Technical Tip: Verifying which Internet Service database type and version installed on FortiOS-based units

FortiOS 6.2.11 and above.

FortiOS 6.4.10 and above.

FortiOS 7.0.4 and above.

Starting with FortiOS 6.2.11, 6.4.10, 7.0.4, and 7.2.1 releases, 3 Internet-service databases of different sizes (mini, standard, and full) are available on FortiGuard and can be installed on FortiGate devices and VMs.

By default, the size of the internet-service database downloaded from FortiGuard and installed on a FortiGate device or VM depends on the hardware platform and type.

On FortiOS 6.2.11 and above, or 6.4.10 and above, the Internet-service database selected to be downloaded and installed is chosen by FortiOS based on the hardware platform and type and cannot be changed.

On FortiOS 7.0.4 and above, or 7.2.1 and above, the Internet-service database selected to be downloaded and installed is by default chosen by FortiOS on the hardware platform and type but can manually be changed afterward using the 'internet-service-database' variable located in config system global.

Knowing which Internet-service database is effectively downloaded and installed can usually be done using the 'diagnose autoupdate versions' command.

1) Case where the internet-service database full version is selected for download.

# diagnose autoupdate versions

…

Internet-service Full Database <<<<<

---------

Version: 7.02812 signed

Contract Expiry Date: n/a

Last Updated using scheduled update on Wed Nov  9 03:47:44 2022

Last Update Attempt: Wed Nov  9 09:32:09 2022

Result: No Updates

…

2) Case where the internet-service database standard version is selected for download.

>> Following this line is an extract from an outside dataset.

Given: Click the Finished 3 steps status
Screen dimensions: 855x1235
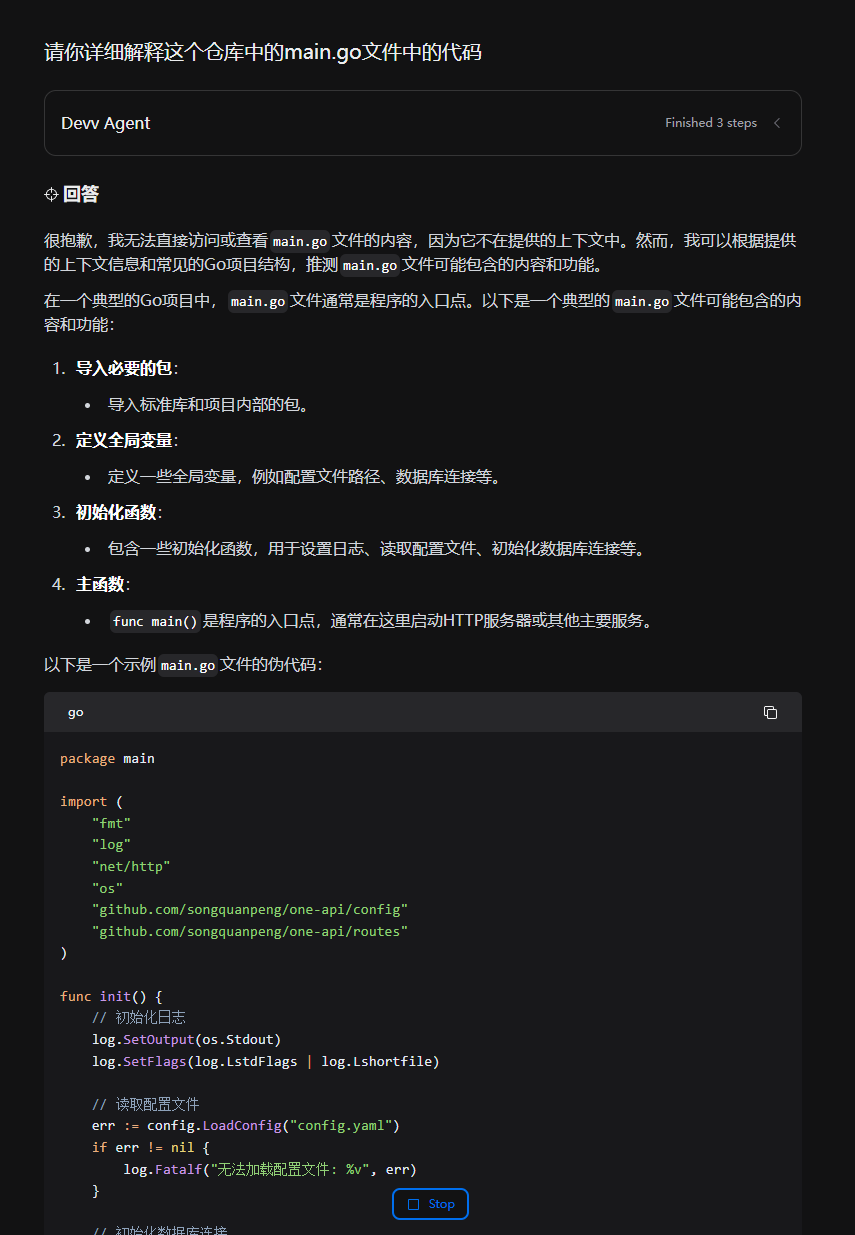Looking at the screenshot, I should (710, 123).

# diagnose autoupdate versions

…

Internet-service Standard Database <<<<<

---------

Version: 7.02812 signed

Contract Expiry Date: n/a

Last Updated using manual update on Wed Nov  9 09:35:09 2022

Last Update Attempt: Wed Nov  9 09:35:09 2022

Result: Updates Installed

…

3) Case where internet-service database mini version is selected for download.

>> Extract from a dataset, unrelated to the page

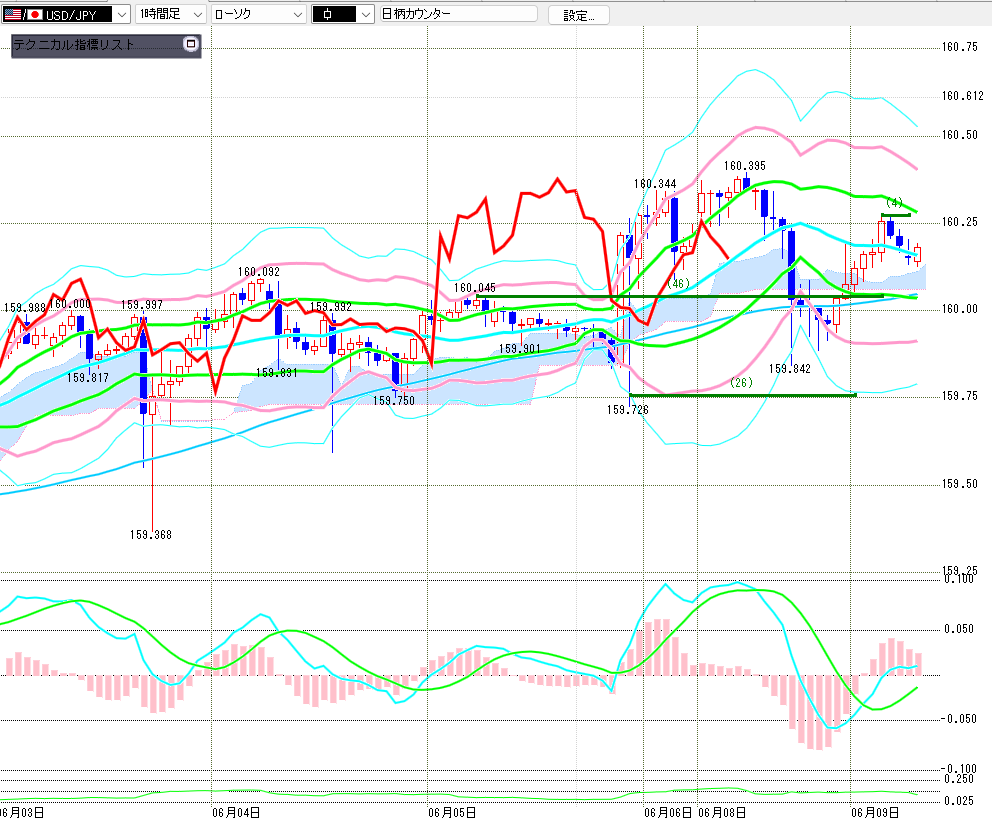
Task: Select the (26) day-count marker on chart
Action: [741, 382]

# diagnose autoupdate versions

…

Internet-service Mini Database <<<<<

---------

Version: 7.02812 signed

Contract Expiry Date: n/a

Last Updated using manual update on Wed Nov  9 09:36:29 2022

Last Update Attempt: Wed Nov  9 09:36:29 2022

Result: Updates Installed

…

It is also possible to use the 'diagnose test update info' command in order to get more detailed information such as the FDS object unique identifiers knowing that, by design, Internet-service database IDs are split into 3 parts separated by a dash as detailed below:

Part 1: an internet-service database identifier indicating the database type and the FortiOS version to which it applies:

06002000FFDB00306 - FortiOS 6.2 Internet-service Database App file

06002000FFDB00606 - FortiOS 6.2 Internet-service Database Map file (mini database)

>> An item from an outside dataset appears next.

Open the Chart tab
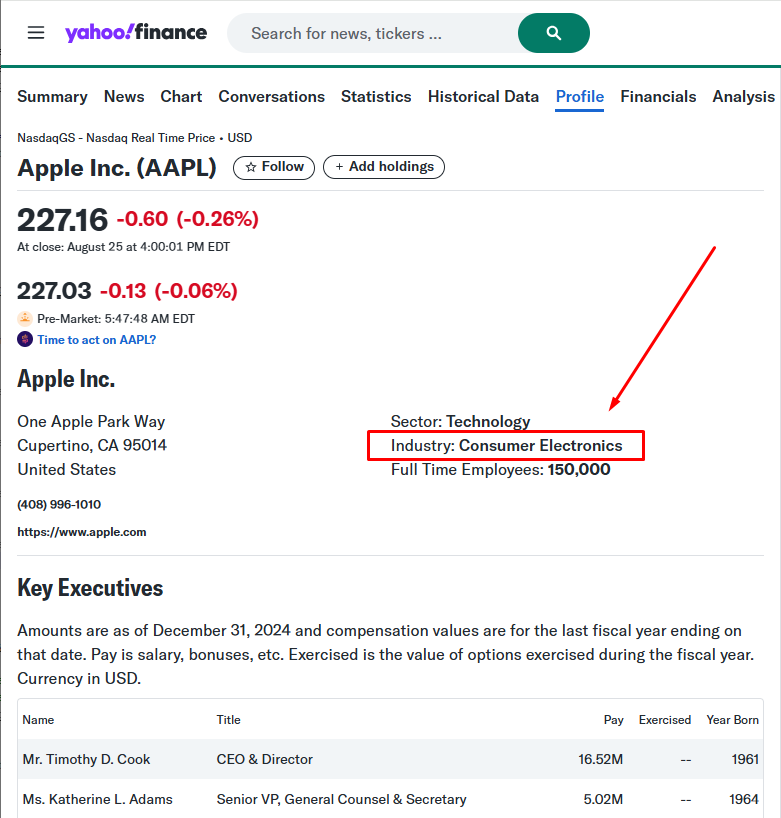Viewport: 781px width, 818px height. coord(181,97)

06002000FFDB00406 - FortiOS 6.2 Internet-service Database Map file (standard database)

06002000FFDB00506 - FortiOS 6.2 Internet-service Database Map file (full database)

06004000FFDB00307 - FortiOS 6.4 Internet-service Database App file

06004000FFDB00607 - FortiOS 6.4 Internet-service Database Map file (mini database)

06004000FFDB00407 - FortiOS 6.4 Internet-service Database Map file (standard database)

06004000FFDB00507 - FortiOS 6.4 Internet-service Database Map file (full database)

There is no more Internet-service Database Apps in FortiOS 7.0.

07000000FFDB01107 - FortiOS 7.0 Internet-service Database Map file (mini database)

07000000FFDB00907 - FortiOS 7.0 Internet-service Database Map file (standard database)

07000000FFDB01007 - FortiOS 7.0 Internet-service Database Map file (full database)

There is no more Internet-service Database Apps in FortiOS 7.2.

07002000FFDB02108 - FortiOS 7.2 Internet-service Database Map file (mini database)

07002000FFDB01908 - FortiOS 7.2 Internet-service Database Map file (standard database)

07002000FFDB02008 - FortiOS 7.2 Internet-service Database Map file (full database)

Part 2: the version of the database such as version 7.02805 will be encoded as '00007.02805'.

Part 3: the date and time the database is downloaded encoded in the format 'YYMMDDHHMM' such as November 4, 2022 at 11:01 PM will be encoded '2211042301'.

For example, a FortiOS 6.2 Internet-service full database version 7.02805 downloaded on November 4, 2022 at 11:01 PM will be encoded as '06002000FFDB00506-00007.02805-2211042301'.

It should be noted that all Internet-service Database entries which are not applicable to a device or not downloaded and installed have the corresponding version set to '00000.00000' and date/time set to '0101010000'.

For example, a FortiOS 6.2 Internet-service standard database version not downloaded and installed will be encoded '06002000FFDB00406-00000.00000-0101010000'.